You should be impressed with Jim Miller.
There’s something beyond his efficient tear through the UFC’s lightweight division. There’s a link to his ability, and the ability of MMA’s elite lightweights.
Miller has lost two professional MMA bouts, both decision losses, one to Frankie Edgar before either was in the UFC, and one to Gray Maynard in March of 2009. You’ll surely recognize those names as the two fighters at the top of the lightweight latter. They’re the two fighters rematching each other for the title at UFC 130 end of May after a brutal title fight this past New Year’s Day that ended in a draw. Edgar has only lost to Maynard back in April of 2008, Maynard has one no-contest in June of 2007 and now one draw with Frankie. Miller’s only two tastes of defeat came at their hands, and he’s hungry to get them back.
Sporting a 19-2 overall record, Miller has made a habit of making fighters cry uncle. Of his 19 victories, 11 have come by way of submission, including his most recent, a nasty first round knee bar he slapped on BJJ black belt and (at the time) rising prospect Charles Oliviera. A black belt himself, Miler makes no secret of going into each fight looking for the submission.
“That’s where I get my rush. That’s the feeling I hunt for, is that submission,” said Miller in a versus.com feature that aired this past September just before he beat Gleison Tibau. Miller, whose brother Dan fights in the UFC’s middleweight division, will hunt down UFC newcomer Kamal Shalorus next at UFC 128 next Saturday, March 19th.

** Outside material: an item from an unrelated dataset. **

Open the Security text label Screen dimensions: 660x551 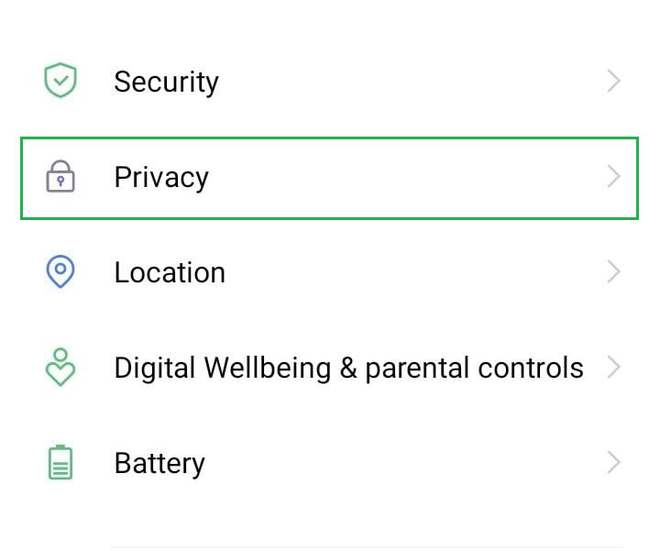(x=166, y=82)
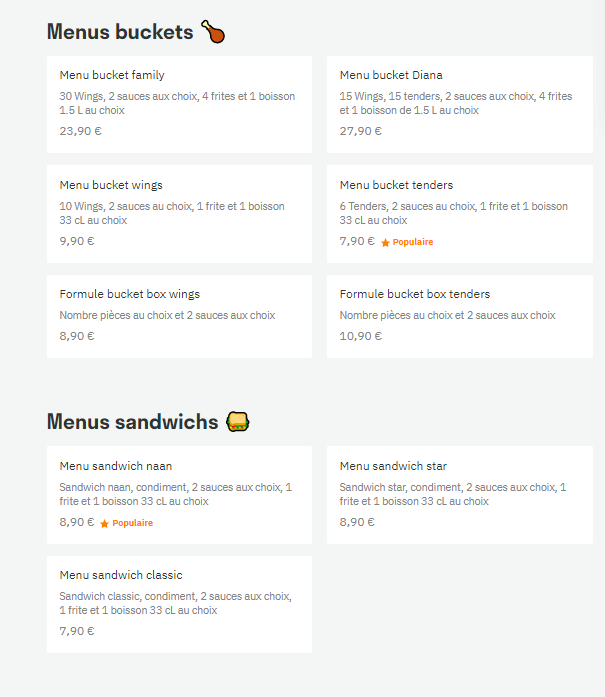Click the Populaire star on Menu bucket tenders
Image resolution: width=605 pixels, height=697 pixels.
385,242
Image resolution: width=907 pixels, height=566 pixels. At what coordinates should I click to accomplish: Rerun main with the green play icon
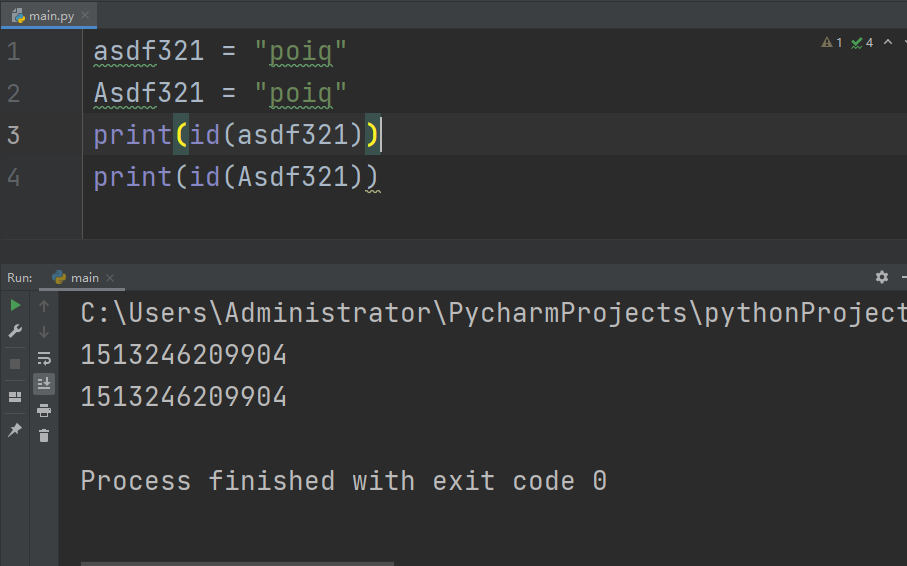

The Iranian born Shalorus, coming from the WEC, is undefeated with two draws and has some of the heaviest hands Miller will have faced to date. Though his last three fights have gone to decision, he left a trail of TKO’s before that.
If that’s not enough, he began his MMA career after representing Great Britain in an Olympic qualifying tournament, and is a partner and official member of the American Combat Association for which he instructs MMA schools on catch wrestling. In short, Shalorus is a well-rounded mixed martial artist, and is capable of giving Miller fits when they step into the Octagon.
Having said all that, there really isn’t any reason Miller shouldn’t dispatch Shalorus and continue his ascent. With only nine fights under his belt, Shalorus is still a relatively inexperienced mixed martial arts fighter, and the only name on his resume that jumps out is Jamie Varner, who he fought to a draw in June of last year. Miller is a fast rising lightweight who has bested eight of his nine opponents in the UFC, and emphatically declared in his in-cage interview with Joe Rogan after his recent win over Oliveira, “I want my shot, I want my shot.”
So the question becomes, why is Miller being handed a second rate opponent when he should be fighting someone higher up the chain, like a Kurt Pellegrino or Sean Sherk? My guess is the UFC is gently bringing along a potential game-breaker, much like when they slated Jon Jones to fight Vladimir Matyushenko after he beat Brandon Vera. If anything, it was a lateral move, if not a step backwards to go forwards. Miller’s talent and potential are undeniable, and while the top of the division sorts itself out, it makes sense to keep Miller sharp and hungry. Both angles are solved with a fight against Shalorus.
The UFC seems to deal with certain fighters more delicately than others, careful not to burn their stars out early. This is a lesson they may have learned along the way. We saw them throw out Fabricio Werdum after he was knocked out by a young Junior Dos Santos, who was a relatively unknown at the time. This, after Werdum held impressive victories over Gabriel Gonzaga and Brandon Vera, who were both strong contenders in the heavyweight division at the time. After his expulsion from the UFC, Werdum joined Strikeforce and hasn’t lost since. Unless you don’t follow the sport, you’re well aware that in his last fight he took down MMA’s greatest legend, Fedor Emelianenko. The UFC undoubtedly takes notice of this, and acts accordingly with certain talent in its stable.
Back to Miller. This is another chance for him to simply put another notch on his belt and move on before officially swimming with the division’s big fish. His fighting prowess is more impressive than Shalorus’, and his submissions are far superior. In this fight, Miller has the opportunity to take another, albeit small, step towards his goal of fighting the best in the lightweight division. Miller makes no qualms about why he wants to fight and beat the best, and it’s not about holding the belt.
“The reason that I want the belt, is to have that bulls-eye on my back. I want people to be gunning for me, and really have to step up my game to beat these guys that are coming after me.” Miller doesn’t covet trophies made of shiny material with his name inscribed for everyone to see. He’d rather have his name on the mind of every lightweight fighter in the UFC, and he’d sooner collect scars and blood-stained shorts as lasting symbols of victory than an actual belt. But if the belt is representative of his stature in the organization, he’ll take that just the same.
You should be impressed with Jim Miller.